▶ Brief:
Below are some records; return each one exactly.

▶ Provided entries:
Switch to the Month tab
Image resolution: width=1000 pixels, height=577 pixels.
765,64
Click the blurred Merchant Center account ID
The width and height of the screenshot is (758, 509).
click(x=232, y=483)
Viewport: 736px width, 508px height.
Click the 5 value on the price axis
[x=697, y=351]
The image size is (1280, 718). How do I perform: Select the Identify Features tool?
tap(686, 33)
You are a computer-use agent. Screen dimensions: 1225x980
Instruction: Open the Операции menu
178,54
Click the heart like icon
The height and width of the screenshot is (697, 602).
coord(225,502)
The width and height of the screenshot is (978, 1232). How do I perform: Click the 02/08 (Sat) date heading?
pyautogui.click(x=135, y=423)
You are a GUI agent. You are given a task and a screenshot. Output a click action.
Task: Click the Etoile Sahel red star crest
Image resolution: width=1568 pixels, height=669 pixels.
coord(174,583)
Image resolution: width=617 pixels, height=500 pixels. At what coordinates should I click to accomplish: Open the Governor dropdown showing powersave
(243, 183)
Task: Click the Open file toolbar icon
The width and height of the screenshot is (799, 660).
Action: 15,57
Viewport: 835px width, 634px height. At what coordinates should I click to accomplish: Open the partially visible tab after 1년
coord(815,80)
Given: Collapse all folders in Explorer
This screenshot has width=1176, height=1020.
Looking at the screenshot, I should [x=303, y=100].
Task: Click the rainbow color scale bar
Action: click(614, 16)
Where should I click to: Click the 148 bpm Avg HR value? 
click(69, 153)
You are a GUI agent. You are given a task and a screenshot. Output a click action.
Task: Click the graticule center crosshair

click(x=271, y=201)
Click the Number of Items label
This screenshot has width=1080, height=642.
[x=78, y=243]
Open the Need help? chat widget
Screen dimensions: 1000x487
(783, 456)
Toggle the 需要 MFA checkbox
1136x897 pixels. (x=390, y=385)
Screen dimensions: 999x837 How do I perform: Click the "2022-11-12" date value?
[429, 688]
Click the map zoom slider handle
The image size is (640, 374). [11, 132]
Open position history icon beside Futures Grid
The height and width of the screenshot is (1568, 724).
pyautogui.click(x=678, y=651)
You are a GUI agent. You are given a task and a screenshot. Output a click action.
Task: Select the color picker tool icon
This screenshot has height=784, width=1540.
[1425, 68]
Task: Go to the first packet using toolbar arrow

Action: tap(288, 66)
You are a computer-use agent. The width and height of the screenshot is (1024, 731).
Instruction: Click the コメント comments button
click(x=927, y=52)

▶ The answer:
Switch to the Month tab
Image resolution: width=1000 pixels, height=577 pixels.
765,64
Click the blurred Merchant Center account ID
The width and height of the screenshot is (758, 509).
click(x=232, y=483)
Viewport: 736px width, 508px height.
Click the 5 value on the price axis
[x=697, y=351]
The image size is (1280, 718). How do I perform: Select the Identify Features tool?
tap(686, 33)
You are a computer-use agent. Screen dimensions: 1225x980
Instruction: Open the Операции menu
178,54
Click the heart like icon
The height and width of the screenshot is (697, 602).
coord(225,502)
The width and height of the screenshot is (978, 1232). How do I perform: Click the 02/08 (Sat) date heading?
pyautogui.click(x=135, y=423)
You are a GUI agent. You are given a task and a screenshot. Output a click action.
Task: Click the Etoile Sahel red star crest
Image resolution: width=1568 pixels, height=669 pixels.
coord(174,583)
Image resolution: width=617 pixels, height=500 pixels. At what coordinates should I click to accomplish: Open the Governor dropdown showing powersave
(243, 183)
Task: Click the Open file toolbar icon
The width and height of the screenshot is (799, 660).
Action: 15,57
Viewport: 835px width, 634px height. At what coordinates should I click to accomplish: Open the partially visible tab after 1년
coord(815,80)
Given: Collapse all folders in Explorer
This screenshot has width=1176, height=1020.
Looking at the screenshot, I should [x=303, y=100].
Task: Click the rainbow color scale bar
Action: click(614, 16)
Where should I click to: Click the 148 bpm Avg HR value? 
click(69, 153)
You are a GUI agent. You are given a task and a screenshot. Output a click action.
Task: Click the graticule center crosshair

click(x=271, y=201)
Click the Number of Items label
This screenshot has width=1080, height=642.
[x=78, y=243]
Open the Need help? chat widget
Screen dimensions: 1000x487
(783, 456)
Toggle the 需要 MFA checkbox
1136x897 pixels. (x=390, y=385)
Screen dimensions: 999x837 How do I perform: Click the "2022-11-12" date value?
[429, 688]
Click the map zoom slider handle
The image size is (640, 374). [11, 132]
Open position history icon beside Futures Grid
The height and width of the screenshot is (1568, 724).
pyautogui.click(x=678, y=651)
You are a GUI agent. You are given a task and a screenshot. Output a click action.
Task: Select the color picker tool icon
This screenshot has height=784, width=1540.
[1425, 68]
Task: Go to the first packet using toolbar arrow

Action: tap(288, 66)
You are a computer-use agent. The width and height of the screenshot is (1024, 731).
Instruction: Click the コメント comments button
click(x=927, y=52)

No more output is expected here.